● 出題: バッテリーの寿命に関する抜粋のうち、「ひとつの点検項目だけで判断す」から始まり「特性を使った点検となります。」で終わる部分を、一字も変えずに返せ。

● 本文抜粋:
=-=-=-=-=
点検等でバッテリーの交換をすすめることがありますが、バッテリーが上がってしまっているわけでもないので、『まだ大丈夫なのでは?』『充電すればまだ使えるのでは?』という質問をよくされます。整備士としては、バッテリーが上がる危険性を説明しますが、最終的に交換するかどうかを決めるのはお客様です。今回は、そのようなときに役立つバッテリーの寿命を見極めるための知識を紹介していきます。
この記事の目次
バッテリーの寿命について
バッテリーの寿命は2~4年といわれています。
間違えてはいけないのが、バッテリー上がりと寿命の違いです。
バッテリー上がりとは、充電する量よりも使用量が多いことで充電不足となり、電気容量が低下することでバッテリー上がりがおこります。
バッテリーの寿命とは、充放電の繰り返しにより電気容量が低下することでバッテリー本来の機能をはたせなくなることです。それによってバッテリー上がりがおこります。
『バッテリーいつまで使えるの?』と聞かれることがよくありますが、点検により良否判定をすることはできますが、寿命がいつくるのかを判定することはプロでも容易なことではありません。
その例として、始動電圧・比重は全く問題なかった場合でも、使用期間が長かったため急に上がってしまったこともあります。
逆に始動電圧・比重・使用年数すべてが要交換の内容だったが、その後バッテリーが上がったのは1年後だった。
といったように、急に寿命がくるバッテリーもあれば、予想をはるかに上回る頑張りをみせるバッテリーもあります。
消耗品の中では高額な商品になるためバッテリーの交換を悩まれる方がほとんどですが、しっかり知識をつけて自分の判断で交換時期を決定できるようにしましょう。
バッテリーの良否判定方法
さまざまな点検内容から寿命を判断できるようにできる限りの方法を紹介します。
注意して頂きたいのは、要交換の内容でもバッテリー上がりの場合は充電をすることで良好になることがあります。
ひとつの点検項目だけで判断するのではなく、複数の点検を組み合わせることで正確な良否判定ができるようにしましょう。
始動電圧点検
エンジンを始動するためにはスターターモーター(セルモーター)を回すための大きな電流が必要になりますが、バッテリーには流れる電流が大きくなると性能が低下するという特性があります。これはバッテリーの内部抵抗によるもので、始動時にはバッテリーの電圧が低下します。また、バッテリーの内部抵抗は劣化することで増加するため、劣化にともなってエンジン始動時の電圧降下が大きくなっていき、バッテリー始動時の電圧が低くなっていきます。このように始動電圧点検はバッテリーの特性を使った点検となります。
点検方法は、エンジンを始動した時のバッテリーの電圧を3回点検し、一番電圧が低かった値で良否判定をします。
=-=-=-=-=
● データ行:
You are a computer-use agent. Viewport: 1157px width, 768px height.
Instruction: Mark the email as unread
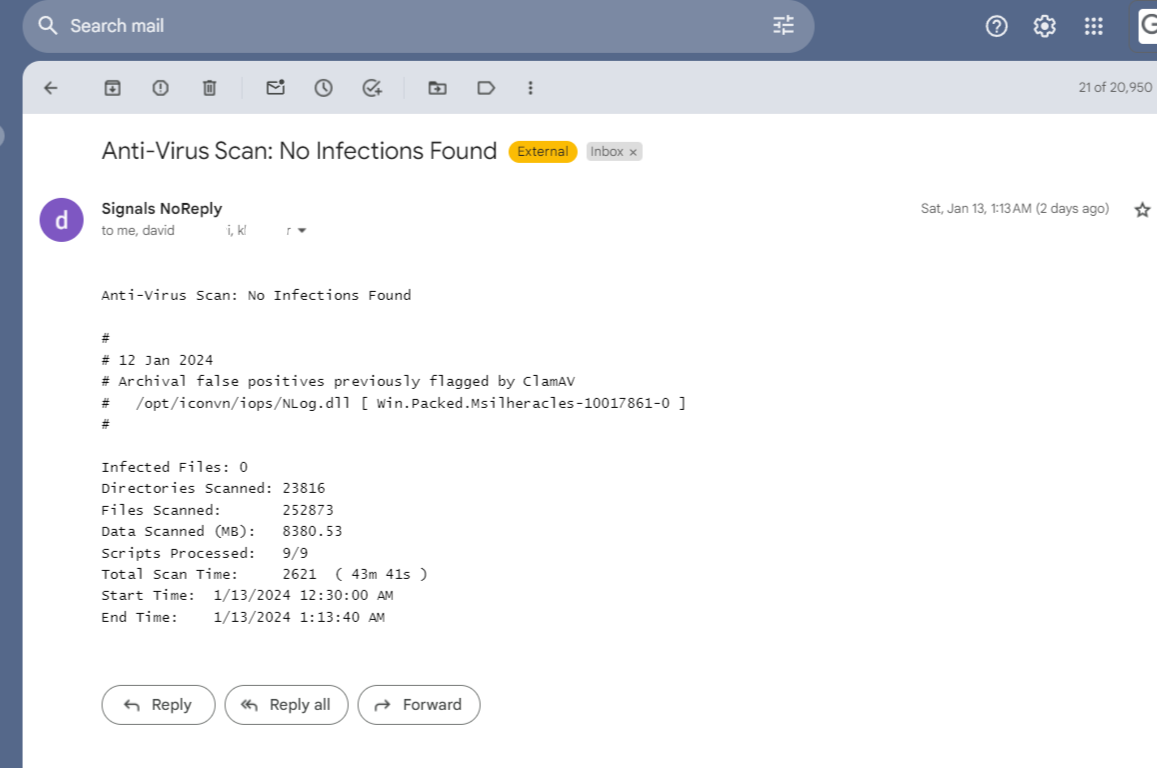[x=274, y=88]
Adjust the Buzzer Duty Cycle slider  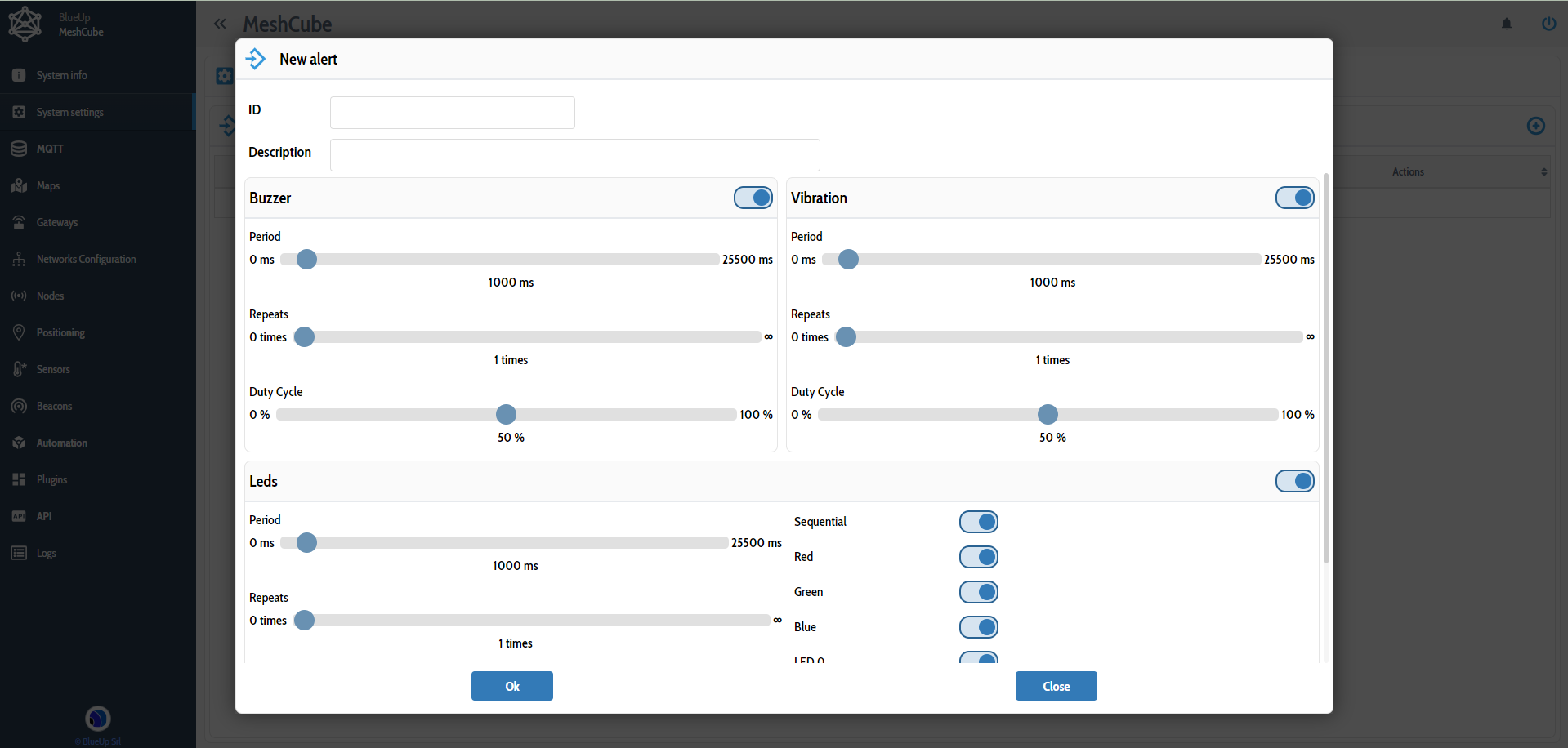[506, 414]
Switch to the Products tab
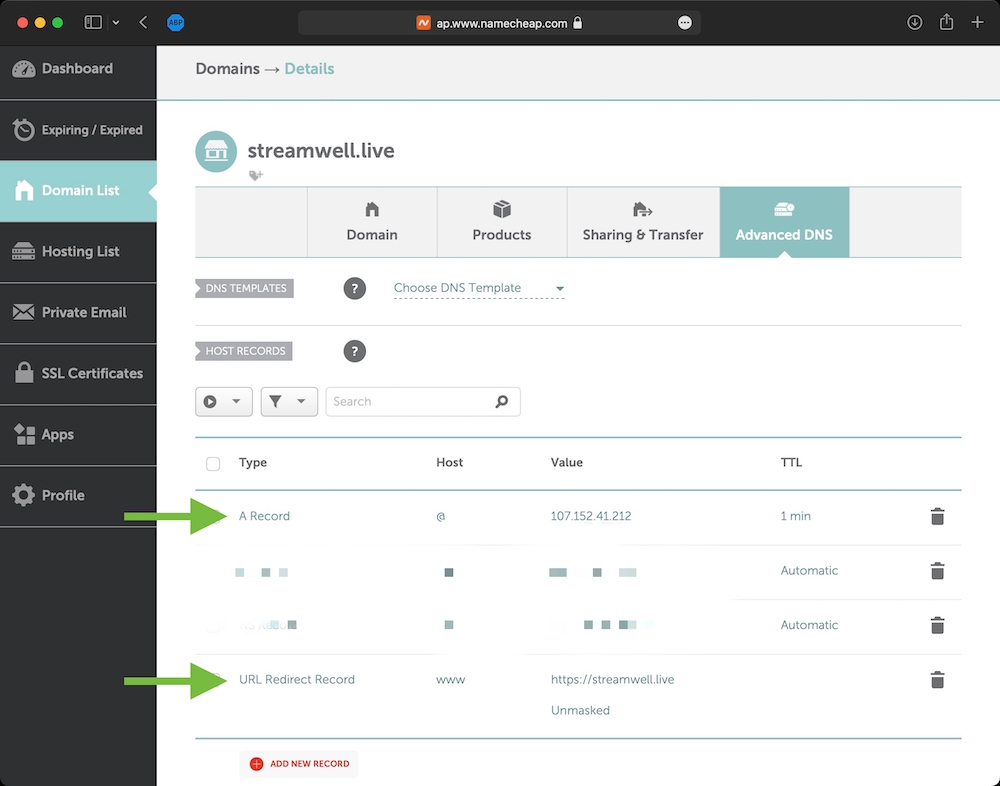Screen dimensions: 1000x786 tap(502, 222)
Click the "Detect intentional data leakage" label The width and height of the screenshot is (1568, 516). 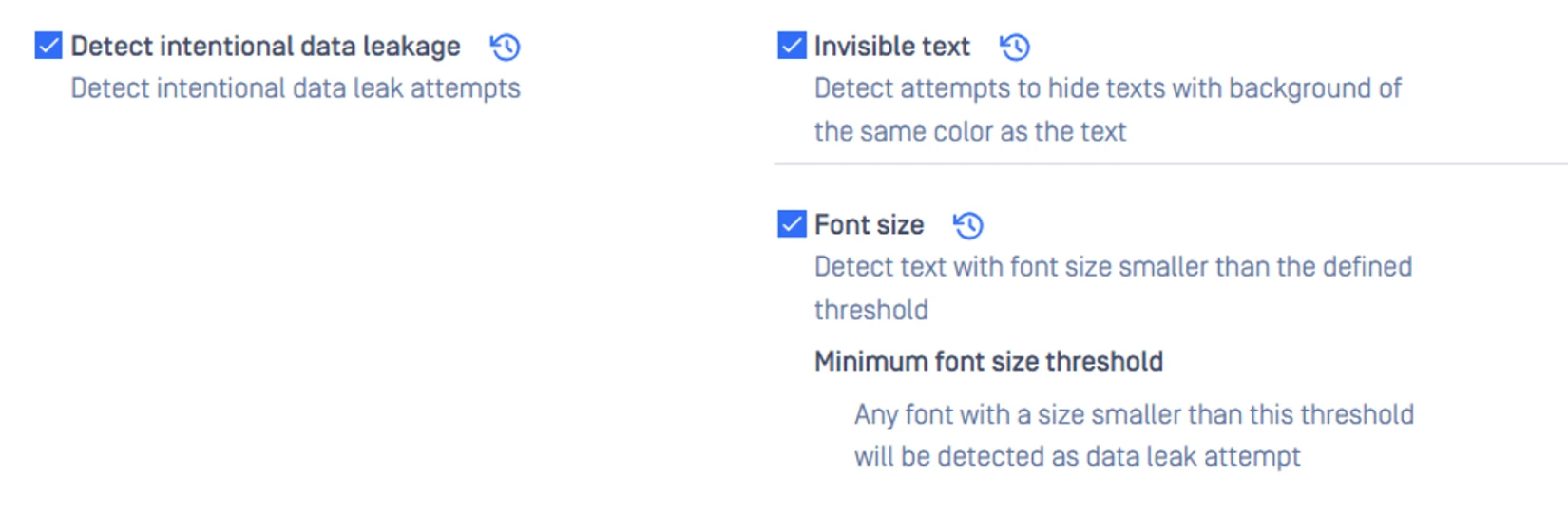(x=265, y=47)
=-=-=-=-=
● 解答:
ひとつの点検項目だけで判断するのではなく、複数の点検を組み合わせることで正確な良否判定ができるようにしましょう。
始動電圧点検
エンジンを始動するためにはスターターモーター(セルモーター)を回すための大きな電流が必要になりますが、バッテリーには流れる電流が大きくなると性能が低下するという特性があります。これはバッテリーの内部抵抗によるもので、始動時にはバッテリーの電圧が低下します。また、バッテリーの内部抵抗は劣化することで増加するため、劣化にともなってエンジン始動時の電圧降下が大きくなっていき、バッテリー始動時の電圧が低くなっていきます。このように始動電圧点検はバッテリーの特性を使った点検となります。